HOLLAND, Mich. (WOOD) — As a pilot shortage continues to delay flights and set back the airline industry, a West Michigan nonprofit is looking to help fill the need for generations to come.

The nonprofit Flight Path is aiming to spark the next generation of pilots when the airline industry especially needs them.

“This is our future,” said Flight Path President Jeff Vos. “They can do it. A lot of kids don’t even know about the opportunities in aviation. If we give them a positive experience here, they think now going home, ‘Hey, I can do this.’”

Vos said that a few years ago, he saw the need for more pilots across the industry and realized it provided a good opportunity to inspire young people to pursue the career path. Vos and other managers from the former Park Township Airport decided to create the program.

Although airlines bounced back after the pandemic, they struggled to bring enough pilots back into the fold.

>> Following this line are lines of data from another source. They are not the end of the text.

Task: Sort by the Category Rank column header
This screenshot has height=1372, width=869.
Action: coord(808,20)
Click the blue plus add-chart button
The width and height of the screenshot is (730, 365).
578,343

A 2022 analysis by the consulting firm Oliver Wyman estimates the U.S. airline industry is short 8,000 pilots and that things will get even worse over the next decade as demand continues to outpace the number of pilots around.

“Some of your viewers have already experienced it with flight cancellations happening,” Vos said. “It’s a real thing.”

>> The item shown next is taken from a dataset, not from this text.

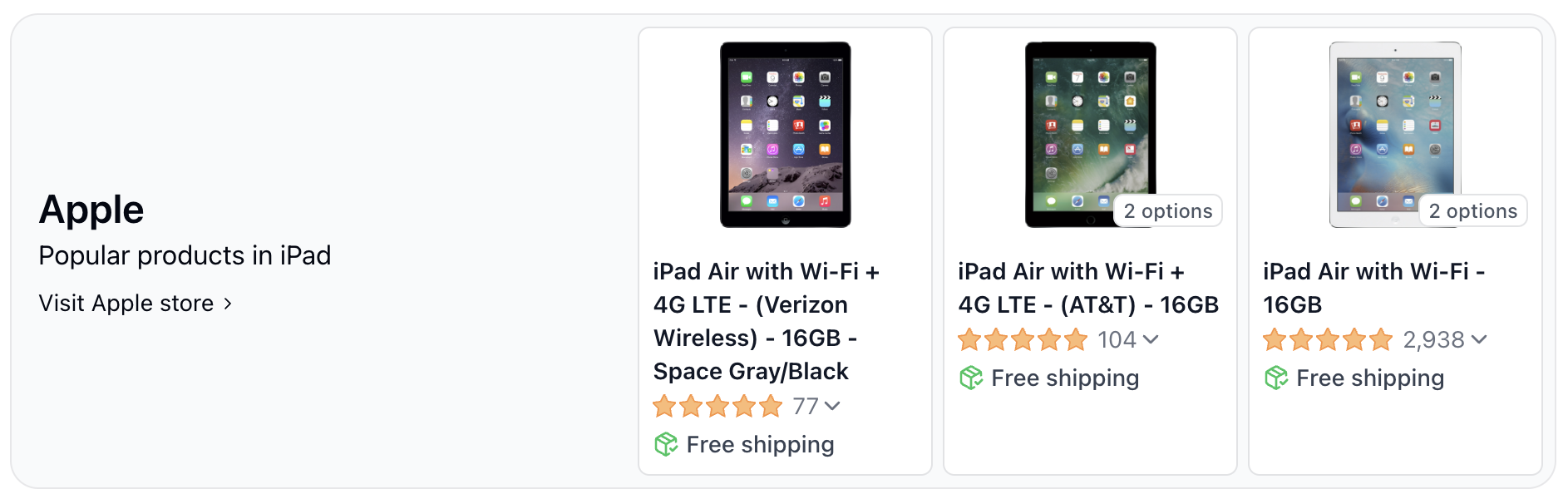This screenshot has height=504, width=1568.
Task: Click the arrow icon next to Visit Apple store
Action: coord(229,304)
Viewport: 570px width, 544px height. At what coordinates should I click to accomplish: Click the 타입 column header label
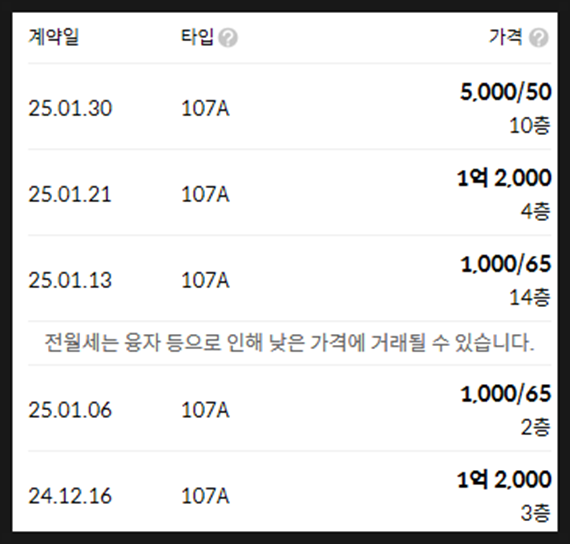197,37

Four times a month, middle schoolers and high schoolers from around the area come to West Michigan Regional Airport in Holland for a “Flight Night.” Vos said kids from Indiana have even showed up for the program, which is completely supported by donors.

They start off in the classroom with a history lesson, a rundown of what makes flights possible, a tour of planes inside their hangar and then a taste of the real deal: four flight simulators including one that real pilot trainees use to get certified.

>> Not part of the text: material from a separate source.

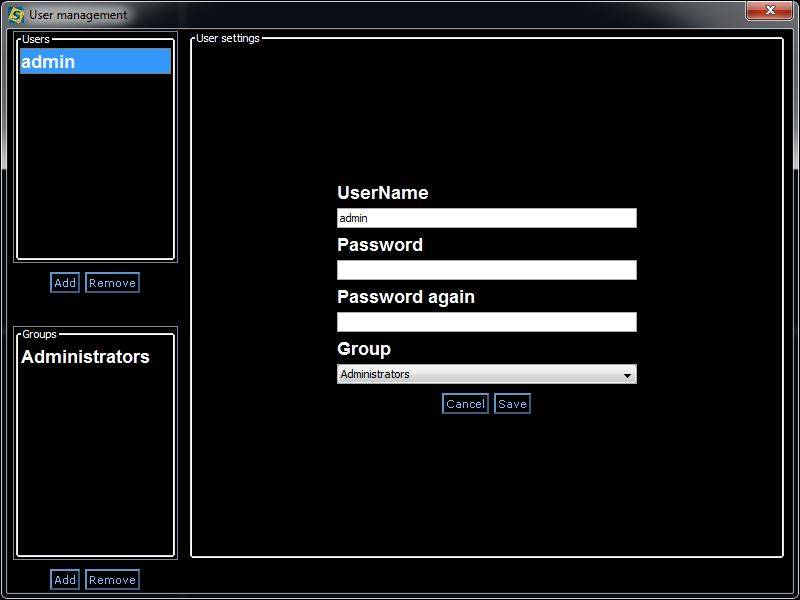The height and width of the screenshot is (600, 800).
Task: Click into the Password field
Action: tap(486, 270)
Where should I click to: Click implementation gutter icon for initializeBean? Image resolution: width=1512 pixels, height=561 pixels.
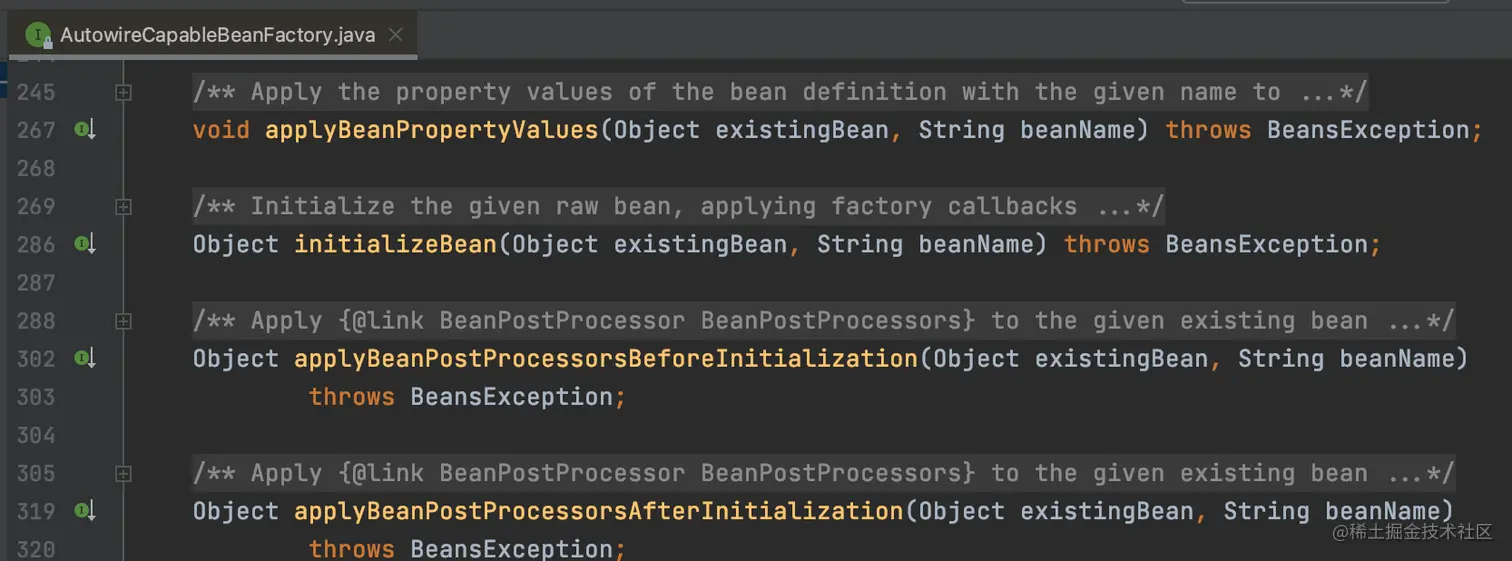[x=85, y=244]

“If the kids can fly that flight simulator, they can fly a real airplane,” Vos said. “It’s that realistic.”

Nearly two dozen volunteers take part in the program, many of whom are pilots themselves. Vos said that a retired Navy aviator and the former head of traffic control for the Federal Aviation Administration in Grand Rapids are part of the team.

“We just want to share the excitement and fun we have because somebody did that with us when we were young,” Vos said.

His father, a longtime pilot, inspired him to pursue the same career path.

“Learning to fly has been one of the best things I’ve ever done,” he said.

Vos said 650 kids have gone through the program and several are now training to become pilots for real, some through flight schools and others in the military.

“It’s why I do this program, just to see the changes in the kids,” Vos said.